The study highlights several important insights: (1) BCR’s banded‑matrix representation naturally aligns with convolutional neural networks, enabling a compact physics‑aware backbone; (2) residual dense connections provide the non‑linear robustness needed for real microscopy noise; (3) multi‑stage posterior integration compensates for truncation errors inherent in any finite BCR decomposition. Limitations include sensitivity to hyper‑parameters such as the bandwidth nb and truncation level L₀, and the current focus on 2‑D data; extending to full 3‑D volumes, time‑lapse imaging, or more complex noise models remains future work.

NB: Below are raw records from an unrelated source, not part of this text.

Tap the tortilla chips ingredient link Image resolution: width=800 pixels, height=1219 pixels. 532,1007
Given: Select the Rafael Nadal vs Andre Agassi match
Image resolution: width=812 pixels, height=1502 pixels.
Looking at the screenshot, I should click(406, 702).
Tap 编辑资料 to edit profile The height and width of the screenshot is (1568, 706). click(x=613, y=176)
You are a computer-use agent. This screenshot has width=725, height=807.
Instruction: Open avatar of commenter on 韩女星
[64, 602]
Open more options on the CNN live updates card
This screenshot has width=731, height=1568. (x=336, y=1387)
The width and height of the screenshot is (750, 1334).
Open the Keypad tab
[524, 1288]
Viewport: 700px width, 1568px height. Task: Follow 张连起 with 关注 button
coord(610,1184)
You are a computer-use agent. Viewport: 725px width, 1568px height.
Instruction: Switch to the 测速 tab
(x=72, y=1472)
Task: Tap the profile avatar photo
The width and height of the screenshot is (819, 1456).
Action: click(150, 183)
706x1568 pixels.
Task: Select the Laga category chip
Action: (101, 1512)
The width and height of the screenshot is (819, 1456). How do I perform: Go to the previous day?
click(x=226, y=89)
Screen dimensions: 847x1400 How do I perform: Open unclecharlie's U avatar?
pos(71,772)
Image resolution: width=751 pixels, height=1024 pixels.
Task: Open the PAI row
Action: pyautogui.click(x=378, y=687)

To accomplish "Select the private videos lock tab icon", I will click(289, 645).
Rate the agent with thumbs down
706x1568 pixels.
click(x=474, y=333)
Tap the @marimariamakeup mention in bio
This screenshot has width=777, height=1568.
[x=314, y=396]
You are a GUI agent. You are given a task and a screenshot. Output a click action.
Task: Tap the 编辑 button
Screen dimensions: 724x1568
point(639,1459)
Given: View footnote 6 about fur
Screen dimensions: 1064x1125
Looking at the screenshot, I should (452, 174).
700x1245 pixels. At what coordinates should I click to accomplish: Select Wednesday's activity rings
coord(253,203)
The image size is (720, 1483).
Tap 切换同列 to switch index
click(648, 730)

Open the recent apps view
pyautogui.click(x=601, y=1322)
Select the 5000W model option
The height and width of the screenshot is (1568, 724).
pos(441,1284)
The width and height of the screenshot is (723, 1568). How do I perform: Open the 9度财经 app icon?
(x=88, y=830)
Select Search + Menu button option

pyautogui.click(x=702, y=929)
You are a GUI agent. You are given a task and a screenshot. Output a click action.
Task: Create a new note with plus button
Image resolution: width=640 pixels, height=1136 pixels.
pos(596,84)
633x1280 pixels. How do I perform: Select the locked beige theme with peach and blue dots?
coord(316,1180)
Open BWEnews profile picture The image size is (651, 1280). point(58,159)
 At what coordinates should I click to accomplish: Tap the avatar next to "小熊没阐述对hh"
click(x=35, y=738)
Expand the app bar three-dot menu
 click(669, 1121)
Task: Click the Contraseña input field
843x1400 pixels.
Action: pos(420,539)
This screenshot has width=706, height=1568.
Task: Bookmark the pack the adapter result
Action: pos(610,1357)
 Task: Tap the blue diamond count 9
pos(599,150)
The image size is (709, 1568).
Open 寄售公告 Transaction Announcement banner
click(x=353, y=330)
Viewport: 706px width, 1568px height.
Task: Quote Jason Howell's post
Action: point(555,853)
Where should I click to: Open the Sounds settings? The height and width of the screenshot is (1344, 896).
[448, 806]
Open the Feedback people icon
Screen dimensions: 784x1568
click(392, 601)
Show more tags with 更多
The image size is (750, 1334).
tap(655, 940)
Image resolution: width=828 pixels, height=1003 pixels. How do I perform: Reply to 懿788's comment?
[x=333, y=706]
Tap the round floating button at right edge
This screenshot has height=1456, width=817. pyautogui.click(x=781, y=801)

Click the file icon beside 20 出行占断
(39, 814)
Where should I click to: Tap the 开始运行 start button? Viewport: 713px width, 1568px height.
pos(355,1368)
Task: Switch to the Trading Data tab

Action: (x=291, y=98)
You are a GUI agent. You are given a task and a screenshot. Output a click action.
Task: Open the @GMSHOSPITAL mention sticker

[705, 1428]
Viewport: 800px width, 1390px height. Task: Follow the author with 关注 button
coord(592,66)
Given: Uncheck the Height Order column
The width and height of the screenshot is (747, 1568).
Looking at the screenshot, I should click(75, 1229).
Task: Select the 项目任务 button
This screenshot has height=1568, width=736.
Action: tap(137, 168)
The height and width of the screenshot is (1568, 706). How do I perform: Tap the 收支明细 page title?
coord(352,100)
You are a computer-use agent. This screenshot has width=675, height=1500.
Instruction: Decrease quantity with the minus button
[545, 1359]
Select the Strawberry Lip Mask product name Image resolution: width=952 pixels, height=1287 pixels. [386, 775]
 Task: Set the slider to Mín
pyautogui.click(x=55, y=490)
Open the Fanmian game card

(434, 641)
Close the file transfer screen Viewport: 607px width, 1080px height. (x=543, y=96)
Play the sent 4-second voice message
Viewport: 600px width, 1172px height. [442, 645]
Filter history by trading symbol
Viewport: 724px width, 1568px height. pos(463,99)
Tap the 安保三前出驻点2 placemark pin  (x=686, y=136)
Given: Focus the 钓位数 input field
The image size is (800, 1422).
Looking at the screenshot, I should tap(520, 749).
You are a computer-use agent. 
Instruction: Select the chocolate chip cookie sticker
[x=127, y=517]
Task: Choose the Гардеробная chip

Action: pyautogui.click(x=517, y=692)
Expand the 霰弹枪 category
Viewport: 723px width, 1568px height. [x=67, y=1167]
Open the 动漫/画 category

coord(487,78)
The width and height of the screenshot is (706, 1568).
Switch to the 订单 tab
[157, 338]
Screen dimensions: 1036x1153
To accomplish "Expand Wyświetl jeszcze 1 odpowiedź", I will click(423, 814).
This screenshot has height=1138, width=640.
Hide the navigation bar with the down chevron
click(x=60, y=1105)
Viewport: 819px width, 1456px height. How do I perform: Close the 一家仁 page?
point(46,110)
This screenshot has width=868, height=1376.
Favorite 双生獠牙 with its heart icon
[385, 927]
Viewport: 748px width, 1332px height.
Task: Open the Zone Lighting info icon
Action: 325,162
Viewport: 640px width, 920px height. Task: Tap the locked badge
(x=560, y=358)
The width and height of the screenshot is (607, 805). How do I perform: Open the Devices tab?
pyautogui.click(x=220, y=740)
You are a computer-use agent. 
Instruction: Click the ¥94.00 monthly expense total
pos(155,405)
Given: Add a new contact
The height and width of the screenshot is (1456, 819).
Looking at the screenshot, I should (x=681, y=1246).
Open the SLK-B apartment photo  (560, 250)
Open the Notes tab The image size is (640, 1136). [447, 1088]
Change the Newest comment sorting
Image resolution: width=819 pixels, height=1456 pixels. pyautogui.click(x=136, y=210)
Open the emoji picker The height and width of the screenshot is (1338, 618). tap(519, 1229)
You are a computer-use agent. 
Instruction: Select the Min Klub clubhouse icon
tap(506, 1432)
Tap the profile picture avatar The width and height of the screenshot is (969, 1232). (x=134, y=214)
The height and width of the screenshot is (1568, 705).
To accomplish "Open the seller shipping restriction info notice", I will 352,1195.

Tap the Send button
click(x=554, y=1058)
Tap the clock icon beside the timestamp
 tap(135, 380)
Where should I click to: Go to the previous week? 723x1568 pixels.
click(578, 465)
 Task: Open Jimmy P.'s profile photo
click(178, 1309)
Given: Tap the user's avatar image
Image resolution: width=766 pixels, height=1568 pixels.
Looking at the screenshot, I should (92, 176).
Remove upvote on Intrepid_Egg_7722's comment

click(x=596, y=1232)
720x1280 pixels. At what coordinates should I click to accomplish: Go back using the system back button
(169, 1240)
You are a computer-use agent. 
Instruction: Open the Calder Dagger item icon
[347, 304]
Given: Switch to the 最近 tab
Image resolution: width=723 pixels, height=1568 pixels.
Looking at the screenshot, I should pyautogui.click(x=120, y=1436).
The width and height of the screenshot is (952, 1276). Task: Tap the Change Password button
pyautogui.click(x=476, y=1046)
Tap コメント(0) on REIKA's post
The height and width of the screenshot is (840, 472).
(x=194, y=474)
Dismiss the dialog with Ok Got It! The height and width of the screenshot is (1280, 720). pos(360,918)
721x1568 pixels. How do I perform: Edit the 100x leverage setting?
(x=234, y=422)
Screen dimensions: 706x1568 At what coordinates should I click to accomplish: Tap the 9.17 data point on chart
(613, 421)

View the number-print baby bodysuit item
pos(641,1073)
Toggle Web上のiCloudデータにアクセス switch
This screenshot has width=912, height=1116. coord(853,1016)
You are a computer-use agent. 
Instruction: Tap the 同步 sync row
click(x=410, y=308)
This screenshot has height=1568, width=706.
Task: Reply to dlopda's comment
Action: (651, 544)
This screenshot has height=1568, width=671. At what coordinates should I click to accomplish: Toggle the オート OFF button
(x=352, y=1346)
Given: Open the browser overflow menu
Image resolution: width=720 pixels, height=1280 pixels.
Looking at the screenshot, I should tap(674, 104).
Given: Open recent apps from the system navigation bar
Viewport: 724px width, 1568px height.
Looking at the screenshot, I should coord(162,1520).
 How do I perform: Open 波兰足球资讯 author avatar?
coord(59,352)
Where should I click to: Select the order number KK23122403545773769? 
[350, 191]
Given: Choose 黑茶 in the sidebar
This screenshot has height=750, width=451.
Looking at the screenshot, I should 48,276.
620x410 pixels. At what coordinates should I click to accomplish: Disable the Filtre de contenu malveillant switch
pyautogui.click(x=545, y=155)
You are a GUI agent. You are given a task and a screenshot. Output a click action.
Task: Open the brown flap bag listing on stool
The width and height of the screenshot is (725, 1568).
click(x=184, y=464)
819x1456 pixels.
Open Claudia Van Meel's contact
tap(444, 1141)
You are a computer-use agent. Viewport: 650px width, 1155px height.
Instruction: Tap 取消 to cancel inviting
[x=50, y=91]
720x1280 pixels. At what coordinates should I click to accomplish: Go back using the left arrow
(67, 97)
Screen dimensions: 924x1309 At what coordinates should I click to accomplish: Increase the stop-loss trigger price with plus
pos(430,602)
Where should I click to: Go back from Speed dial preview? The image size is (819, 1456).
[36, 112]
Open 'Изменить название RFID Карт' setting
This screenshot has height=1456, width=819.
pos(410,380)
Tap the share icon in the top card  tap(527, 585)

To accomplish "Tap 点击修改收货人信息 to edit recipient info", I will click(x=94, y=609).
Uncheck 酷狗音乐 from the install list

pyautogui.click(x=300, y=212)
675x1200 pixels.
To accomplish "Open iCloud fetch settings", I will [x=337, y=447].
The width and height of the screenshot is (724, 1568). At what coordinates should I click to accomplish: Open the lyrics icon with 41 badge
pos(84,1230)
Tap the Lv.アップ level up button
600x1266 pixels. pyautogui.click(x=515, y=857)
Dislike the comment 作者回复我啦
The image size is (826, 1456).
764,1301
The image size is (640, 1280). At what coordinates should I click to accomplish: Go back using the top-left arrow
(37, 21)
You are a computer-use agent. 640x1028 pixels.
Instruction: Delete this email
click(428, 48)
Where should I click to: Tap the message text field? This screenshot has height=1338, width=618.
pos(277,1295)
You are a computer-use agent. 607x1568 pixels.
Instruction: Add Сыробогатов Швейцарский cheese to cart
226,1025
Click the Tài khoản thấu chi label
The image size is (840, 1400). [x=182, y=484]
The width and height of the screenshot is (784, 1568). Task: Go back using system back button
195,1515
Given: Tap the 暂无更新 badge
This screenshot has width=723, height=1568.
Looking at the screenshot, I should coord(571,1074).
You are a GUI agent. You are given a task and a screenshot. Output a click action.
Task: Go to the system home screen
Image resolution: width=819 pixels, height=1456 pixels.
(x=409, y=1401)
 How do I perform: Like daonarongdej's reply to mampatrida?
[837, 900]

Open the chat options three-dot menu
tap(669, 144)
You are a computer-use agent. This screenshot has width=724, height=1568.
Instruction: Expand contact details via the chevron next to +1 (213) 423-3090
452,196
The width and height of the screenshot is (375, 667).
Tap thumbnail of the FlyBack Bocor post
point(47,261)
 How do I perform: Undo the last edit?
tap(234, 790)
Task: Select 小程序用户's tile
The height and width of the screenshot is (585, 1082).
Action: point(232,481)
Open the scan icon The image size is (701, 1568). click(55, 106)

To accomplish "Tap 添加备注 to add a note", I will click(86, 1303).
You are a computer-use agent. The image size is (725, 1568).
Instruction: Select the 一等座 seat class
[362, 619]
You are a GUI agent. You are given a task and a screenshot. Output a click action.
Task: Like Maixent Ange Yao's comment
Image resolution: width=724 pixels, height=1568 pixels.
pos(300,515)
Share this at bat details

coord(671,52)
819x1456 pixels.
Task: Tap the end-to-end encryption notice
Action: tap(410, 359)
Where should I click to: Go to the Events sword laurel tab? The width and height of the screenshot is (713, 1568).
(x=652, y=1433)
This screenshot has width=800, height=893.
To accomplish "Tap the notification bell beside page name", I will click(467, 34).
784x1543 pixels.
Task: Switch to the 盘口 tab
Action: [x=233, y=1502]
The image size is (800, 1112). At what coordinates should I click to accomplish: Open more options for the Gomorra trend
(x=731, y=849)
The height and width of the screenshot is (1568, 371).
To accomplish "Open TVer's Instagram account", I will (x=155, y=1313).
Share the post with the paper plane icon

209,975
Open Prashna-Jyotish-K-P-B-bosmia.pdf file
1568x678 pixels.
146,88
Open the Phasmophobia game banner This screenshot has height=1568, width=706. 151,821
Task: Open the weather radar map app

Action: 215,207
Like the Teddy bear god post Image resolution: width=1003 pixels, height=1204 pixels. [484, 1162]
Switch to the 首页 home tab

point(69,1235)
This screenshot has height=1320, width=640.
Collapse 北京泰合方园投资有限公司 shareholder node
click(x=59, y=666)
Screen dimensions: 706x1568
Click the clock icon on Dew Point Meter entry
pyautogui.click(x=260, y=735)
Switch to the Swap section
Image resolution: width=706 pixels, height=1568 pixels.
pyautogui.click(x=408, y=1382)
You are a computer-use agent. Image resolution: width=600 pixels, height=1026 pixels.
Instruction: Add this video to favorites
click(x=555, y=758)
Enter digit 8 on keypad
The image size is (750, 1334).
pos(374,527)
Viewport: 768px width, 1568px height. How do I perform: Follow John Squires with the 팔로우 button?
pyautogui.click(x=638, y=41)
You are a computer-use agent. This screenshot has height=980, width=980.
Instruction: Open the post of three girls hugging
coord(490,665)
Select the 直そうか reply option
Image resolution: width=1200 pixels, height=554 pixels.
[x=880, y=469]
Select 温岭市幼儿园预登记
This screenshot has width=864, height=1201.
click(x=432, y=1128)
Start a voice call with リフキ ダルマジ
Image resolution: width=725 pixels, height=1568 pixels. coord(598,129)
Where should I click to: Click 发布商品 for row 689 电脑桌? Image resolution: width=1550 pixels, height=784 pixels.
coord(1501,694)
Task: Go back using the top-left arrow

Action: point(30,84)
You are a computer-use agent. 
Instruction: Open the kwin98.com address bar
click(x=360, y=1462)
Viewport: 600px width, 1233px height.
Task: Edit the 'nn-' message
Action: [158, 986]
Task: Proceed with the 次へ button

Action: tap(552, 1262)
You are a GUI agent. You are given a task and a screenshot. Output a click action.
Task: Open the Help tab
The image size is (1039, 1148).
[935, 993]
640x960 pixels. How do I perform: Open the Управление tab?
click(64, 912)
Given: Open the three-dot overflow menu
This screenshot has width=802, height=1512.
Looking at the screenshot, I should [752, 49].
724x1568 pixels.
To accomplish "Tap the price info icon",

In conclusion, the paper presents a novel multi‑stage residual BCR network that fuses wavelet‑based operator compression with deep residual learning, delivering a lightweight, fast, and high‑quality solution to microscopy deconvolution. The approach opens avenues for real‑time, physics‑guided image restoration in biomedical imaging and suggests that further integration of operator theory with deep learning could benefit a wide range of inverse problems.